A panel of 6 faith leaders from different sides on the religious spectrum shared their opinions and insight.

On this night before Thanksgiving, 9 On Your Side is talking about a couple of issues appropriate for the day.

Just Tuesday, Pope Francis made headlines with a stinging commentary on capitalism and trickle-down economics. He pointed out, success is based on the assumption those in charge of our economy are good and honest.

And seeing what we've seen in the news, we know a large number of them are not.

How does our desire for money affect our lives?

We see money pouring through our country, but little of it makes it our way. What happens when faith and money collide?

“We have stock market collapse, Ponzi schemes, we have people at home who can barely feed themselves. Yet we see corporate America raking in the dough. I mean, from a faith perspective,
let’s just throw it out there, greed,” announced host Jeff Varner.

“Well, it’s universal. It’s not just corporations. I think it’s all of us. And that’s one of the biggest struggles of our lives,” reckoned Pastor Jason McKnight.

 “How do you mean,” asked Varner.

“It seems like the less successful you are at fighting off that greed, you tend to take advantage of folks, put yourself in a position where you have more money and power, and are able to do it even more than you have in the past,” explained Rev.
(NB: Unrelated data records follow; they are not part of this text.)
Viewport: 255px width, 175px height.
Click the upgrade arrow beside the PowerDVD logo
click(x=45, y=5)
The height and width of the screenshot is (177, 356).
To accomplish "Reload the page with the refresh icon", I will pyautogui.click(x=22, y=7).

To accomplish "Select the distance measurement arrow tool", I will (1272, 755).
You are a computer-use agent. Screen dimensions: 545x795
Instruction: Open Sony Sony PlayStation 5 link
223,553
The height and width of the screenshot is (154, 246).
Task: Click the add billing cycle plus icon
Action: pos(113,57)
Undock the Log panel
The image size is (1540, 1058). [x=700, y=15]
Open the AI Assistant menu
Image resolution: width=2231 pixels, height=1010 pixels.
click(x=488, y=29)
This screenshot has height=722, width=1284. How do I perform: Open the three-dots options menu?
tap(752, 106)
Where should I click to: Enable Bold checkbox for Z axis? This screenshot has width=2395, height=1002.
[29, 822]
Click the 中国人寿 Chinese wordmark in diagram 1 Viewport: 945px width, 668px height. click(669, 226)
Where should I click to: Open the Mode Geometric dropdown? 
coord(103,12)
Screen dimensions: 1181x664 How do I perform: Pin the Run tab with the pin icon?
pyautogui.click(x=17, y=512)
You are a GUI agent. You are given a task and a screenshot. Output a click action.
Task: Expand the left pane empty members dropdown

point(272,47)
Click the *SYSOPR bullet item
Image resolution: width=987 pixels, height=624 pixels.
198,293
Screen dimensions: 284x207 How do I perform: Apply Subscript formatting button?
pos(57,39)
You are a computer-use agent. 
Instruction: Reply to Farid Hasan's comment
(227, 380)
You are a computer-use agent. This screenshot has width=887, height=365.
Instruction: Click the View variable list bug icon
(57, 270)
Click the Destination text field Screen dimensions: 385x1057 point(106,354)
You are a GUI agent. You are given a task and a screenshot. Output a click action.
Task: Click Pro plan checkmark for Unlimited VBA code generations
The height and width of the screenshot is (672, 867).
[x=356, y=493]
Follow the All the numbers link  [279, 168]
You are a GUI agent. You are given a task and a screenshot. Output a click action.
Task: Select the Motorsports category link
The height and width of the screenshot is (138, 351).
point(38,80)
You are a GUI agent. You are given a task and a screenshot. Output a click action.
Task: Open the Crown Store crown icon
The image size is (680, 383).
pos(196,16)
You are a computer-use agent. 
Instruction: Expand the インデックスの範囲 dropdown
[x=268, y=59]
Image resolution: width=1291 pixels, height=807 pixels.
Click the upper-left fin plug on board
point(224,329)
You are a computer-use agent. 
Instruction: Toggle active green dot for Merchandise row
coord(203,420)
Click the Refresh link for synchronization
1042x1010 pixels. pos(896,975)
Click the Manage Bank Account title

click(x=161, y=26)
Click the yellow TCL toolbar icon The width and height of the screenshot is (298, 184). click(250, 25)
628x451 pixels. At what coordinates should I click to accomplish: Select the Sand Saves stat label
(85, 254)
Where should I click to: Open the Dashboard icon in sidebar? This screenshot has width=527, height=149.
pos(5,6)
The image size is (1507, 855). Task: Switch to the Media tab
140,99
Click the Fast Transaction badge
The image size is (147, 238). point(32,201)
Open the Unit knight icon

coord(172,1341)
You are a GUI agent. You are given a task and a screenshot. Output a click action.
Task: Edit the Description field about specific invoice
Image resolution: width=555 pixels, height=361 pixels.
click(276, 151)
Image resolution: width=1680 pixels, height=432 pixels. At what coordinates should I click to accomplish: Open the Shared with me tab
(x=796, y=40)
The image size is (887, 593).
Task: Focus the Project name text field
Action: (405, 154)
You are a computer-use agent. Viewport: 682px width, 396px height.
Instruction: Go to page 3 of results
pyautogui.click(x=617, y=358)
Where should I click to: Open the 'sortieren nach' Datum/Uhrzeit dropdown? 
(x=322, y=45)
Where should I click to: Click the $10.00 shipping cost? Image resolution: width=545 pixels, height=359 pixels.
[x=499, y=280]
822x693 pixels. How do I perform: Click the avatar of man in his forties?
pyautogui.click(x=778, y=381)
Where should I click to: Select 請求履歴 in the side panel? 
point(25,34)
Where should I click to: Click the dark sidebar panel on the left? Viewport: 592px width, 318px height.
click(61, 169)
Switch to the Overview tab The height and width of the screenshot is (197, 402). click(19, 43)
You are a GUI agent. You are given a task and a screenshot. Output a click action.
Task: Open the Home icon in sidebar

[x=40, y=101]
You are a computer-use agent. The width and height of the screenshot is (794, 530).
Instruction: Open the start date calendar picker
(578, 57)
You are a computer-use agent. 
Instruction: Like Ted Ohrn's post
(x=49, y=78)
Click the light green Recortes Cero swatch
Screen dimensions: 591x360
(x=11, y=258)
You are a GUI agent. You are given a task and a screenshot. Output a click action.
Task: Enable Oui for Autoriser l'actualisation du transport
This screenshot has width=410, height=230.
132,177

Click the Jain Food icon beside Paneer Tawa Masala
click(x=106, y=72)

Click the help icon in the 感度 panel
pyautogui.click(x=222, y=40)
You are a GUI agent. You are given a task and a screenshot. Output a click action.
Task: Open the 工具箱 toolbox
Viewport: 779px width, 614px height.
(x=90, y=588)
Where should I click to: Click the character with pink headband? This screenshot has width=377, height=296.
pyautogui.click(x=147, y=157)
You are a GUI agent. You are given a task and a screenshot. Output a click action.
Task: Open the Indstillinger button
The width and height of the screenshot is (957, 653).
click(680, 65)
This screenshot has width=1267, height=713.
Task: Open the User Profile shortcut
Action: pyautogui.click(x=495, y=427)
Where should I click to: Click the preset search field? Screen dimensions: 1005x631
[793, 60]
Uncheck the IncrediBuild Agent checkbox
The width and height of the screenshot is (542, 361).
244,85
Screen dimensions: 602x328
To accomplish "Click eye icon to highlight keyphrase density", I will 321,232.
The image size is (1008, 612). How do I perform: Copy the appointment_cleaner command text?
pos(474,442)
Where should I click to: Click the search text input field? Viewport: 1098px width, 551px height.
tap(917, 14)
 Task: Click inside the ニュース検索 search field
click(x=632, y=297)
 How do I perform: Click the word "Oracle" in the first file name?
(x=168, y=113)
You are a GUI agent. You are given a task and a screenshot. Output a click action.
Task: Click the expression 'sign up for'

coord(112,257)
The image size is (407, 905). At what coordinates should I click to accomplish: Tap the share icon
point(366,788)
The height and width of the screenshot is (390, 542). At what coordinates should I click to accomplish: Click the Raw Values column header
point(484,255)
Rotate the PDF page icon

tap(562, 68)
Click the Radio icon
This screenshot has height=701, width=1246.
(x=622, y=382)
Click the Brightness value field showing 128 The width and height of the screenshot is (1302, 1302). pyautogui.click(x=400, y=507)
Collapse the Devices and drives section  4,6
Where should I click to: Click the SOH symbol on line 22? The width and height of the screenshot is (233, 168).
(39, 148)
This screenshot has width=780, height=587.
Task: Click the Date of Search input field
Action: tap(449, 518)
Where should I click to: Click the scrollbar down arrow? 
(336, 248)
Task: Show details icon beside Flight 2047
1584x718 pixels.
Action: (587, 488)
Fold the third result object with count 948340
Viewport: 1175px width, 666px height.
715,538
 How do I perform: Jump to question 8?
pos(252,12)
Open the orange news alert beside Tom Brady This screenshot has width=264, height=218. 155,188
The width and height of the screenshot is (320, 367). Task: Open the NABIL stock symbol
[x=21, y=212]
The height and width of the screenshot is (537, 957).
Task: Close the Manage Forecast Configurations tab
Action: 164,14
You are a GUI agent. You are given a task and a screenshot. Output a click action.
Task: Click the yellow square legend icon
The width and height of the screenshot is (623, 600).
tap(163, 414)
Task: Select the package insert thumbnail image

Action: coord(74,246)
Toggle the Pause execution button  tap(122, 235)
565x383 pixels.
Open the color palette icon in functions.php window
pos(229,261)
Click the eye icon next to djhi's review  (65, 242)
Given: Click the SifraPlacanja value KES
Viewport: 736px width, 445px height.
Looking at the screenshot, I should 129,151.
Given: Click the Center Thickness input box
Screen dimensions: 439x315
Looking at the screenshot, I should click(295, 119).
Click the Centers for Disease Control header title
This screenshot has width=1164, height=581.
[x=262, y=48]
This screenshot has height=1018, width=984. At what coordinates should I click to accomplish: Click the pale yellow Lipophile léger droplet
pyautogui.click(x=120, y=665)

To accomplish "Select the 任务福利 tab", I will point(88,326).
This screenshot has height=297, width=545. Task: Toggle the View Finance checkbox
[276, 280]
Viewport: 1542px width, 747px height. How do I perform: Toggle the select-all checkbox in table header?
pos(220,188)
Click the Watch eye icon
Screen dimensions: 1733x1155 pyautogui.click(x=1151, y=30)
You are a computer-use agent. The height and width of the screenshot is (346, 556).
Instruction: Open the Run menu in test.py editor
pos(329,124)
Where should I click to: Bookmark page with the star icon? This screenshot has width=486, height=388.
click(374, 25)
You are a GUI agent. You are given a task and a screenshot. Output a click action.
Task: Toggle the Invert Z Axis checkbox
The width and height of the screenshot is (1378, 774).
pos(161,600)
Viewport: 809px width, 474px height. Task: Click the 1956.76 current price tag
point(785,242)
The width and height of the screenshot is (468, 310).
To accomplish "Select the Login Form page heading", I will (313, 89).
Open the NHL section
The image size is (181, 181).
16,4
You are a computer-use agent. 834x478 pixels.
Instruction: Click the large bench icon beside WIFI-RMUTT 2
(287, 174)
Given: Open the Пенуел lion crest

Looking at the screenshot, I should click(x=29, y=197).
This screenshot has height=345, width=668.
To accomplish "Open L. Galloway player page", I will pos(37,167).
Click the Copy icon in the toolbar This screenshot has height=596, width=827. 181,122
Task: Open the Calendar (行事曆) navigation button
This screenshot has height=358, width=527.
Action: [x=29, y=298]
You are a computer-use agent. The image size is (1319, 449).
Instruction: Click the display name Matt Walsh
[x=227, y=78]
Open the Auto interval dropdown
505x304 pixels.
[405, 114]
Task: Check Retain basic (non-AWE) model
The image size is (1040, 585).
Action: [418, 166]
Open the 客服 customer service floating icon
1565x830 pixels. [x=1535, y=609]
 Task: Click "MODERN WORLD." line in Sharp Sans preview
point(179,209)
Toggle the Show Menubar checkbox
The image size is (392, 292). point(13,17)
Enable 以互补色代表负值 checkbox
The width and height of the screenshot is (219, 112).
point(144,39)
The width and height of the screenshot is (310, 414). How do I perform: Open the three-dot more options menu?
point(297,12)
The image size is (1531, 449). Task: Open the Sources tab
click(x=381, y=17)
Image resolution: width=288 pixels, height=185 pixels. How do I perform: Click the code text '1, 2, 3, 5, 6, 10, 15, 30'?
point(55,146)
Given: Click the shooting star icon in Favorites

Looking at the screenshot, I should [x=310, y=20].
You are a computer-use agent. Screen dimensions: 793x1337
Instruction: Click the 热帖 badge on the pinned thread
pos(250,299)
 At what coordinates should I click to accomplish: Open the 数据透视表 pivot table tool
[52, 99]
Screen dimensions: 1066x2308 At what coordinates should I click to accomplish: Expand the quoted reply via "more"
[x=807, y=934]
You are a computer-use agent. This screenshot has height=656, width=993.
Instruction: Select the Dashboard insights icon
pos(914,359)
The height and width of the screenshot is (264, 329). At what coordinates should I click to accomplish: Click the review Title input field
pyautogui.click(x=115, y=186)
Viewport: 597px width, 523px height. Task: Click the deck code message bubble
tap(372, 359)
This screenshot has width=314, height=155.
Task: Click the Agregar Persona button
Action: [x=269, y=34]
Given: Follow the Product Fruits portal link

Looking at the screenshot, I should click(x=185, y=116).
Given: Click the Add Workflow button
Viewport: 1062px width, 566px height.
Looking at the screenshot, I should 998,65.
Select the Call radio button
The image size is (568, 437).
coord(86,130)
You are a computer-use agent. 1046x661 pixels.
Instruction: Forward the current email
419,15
Mark Sandlin.

“I would think in the Capitalistic system, you know, it takes money to make money and it totally separates the people who are involved in it, especially the laborers and when we take the human personality out of it, greed takes on a life of its own,” Father Bill Quigley reasoned.

“Would you consider that to be evil?  I mean, to want more and more and more,” questioned Varner.

“And I think we make a distinction between wealth and greed because just someone who’s wealthy doesn’t mean they’re evil or they’re greedy. They just might have had great success in business and so forth. Greed is when you always want more, and then, I think that is an evil, at that point it moves into being very evil, and it at least puts you at a place where you not able to be in full relationship with God,” confided McKnight.  

“So it’s this thing that builds on itself.  I mean money is the root of all sorts of evil, right,” asked Sandlin.

“Well, the love of money is. Yeah, that’s exactly it,” McKnight replied.

“Greed is in the, uh, nature of the humans. So Islam, it teaches now how you can curb that. It discourages the accumulation and the concentration of the wealth, whether it’s individual or corporation. And also the richness is not really based on the money.  The richness is when you have the contentment in your heart and that never happens, because the millionaire, the billionaire, the multi-billionaire is still trying to think of how to make (more) more,” explained Dr. Saeed Dar.

“And not just the millionaire, the thousandaire,” joked McKnight.

“You’re right,” chuckled Dar.

“We can’t put the full responsibility on big mean corporations that lay people off, because when I go on credit and buy a big screen TV and a brand new car, but I don’t have the money to pay for that, I’m not making a good choice.  Now, I’ve got the freedom to make the choice, but I’m not doing it well,” McKnight suggested.

“I say, yeah, we actually do need to blame the big corporations who employ people, who are choosing to have CEO’s make more and more and more money, but letting their everyday employees be stuck with what you were stuck with 10 years ago,” said Sandlin.

“And the question is how do you get at that? Do we do it for regulation or do we do it from the heart and it’s a hard thing to know and it’s probably both,” McKnight asserted.

“Corporations putting money into politics, is democracy in danger because of greed,” asked Varner.

“Here a person like me who doesn’t have financial means, but still may be an ideal person, servant of the public, cannot really be a part of that. And the reason is because you have to have money. You have to have support of the special interest, support of this group, support of this group to give you money, money, money,” explained Dar.

“Democracy is at risk when we don’t have a thinking public, when we have a public who’s not willing to consider all the angles on things and is not willing to stand up and demonstrate or to stand up and be part of whatever needs to be, because that’s where you can have democracy, when people are engaged thoughtfully,” commented McKnight.

 “What do we do in our homes,” Varner inquired.

“To combat it a little is a very basic custom in Judaism called “Sedaca,” but it’s a mandatory giving.  It’s not just charity. As wonderful and important as charity is, charity is voluntary. If I want to give, okay, I’ll give, but the Sedaca is mandatory,” explained Lay Leader Marsha Luhrs

“We should have a charitable aspect of what we’re doing. Giving is a part of it. The more we can do that, the more we can be able to help more people. We have gotten away from why were really doing this, we’re helping to meet the need of mankind we’re trying to better the society that we live in,” assured Pastor James Corbett.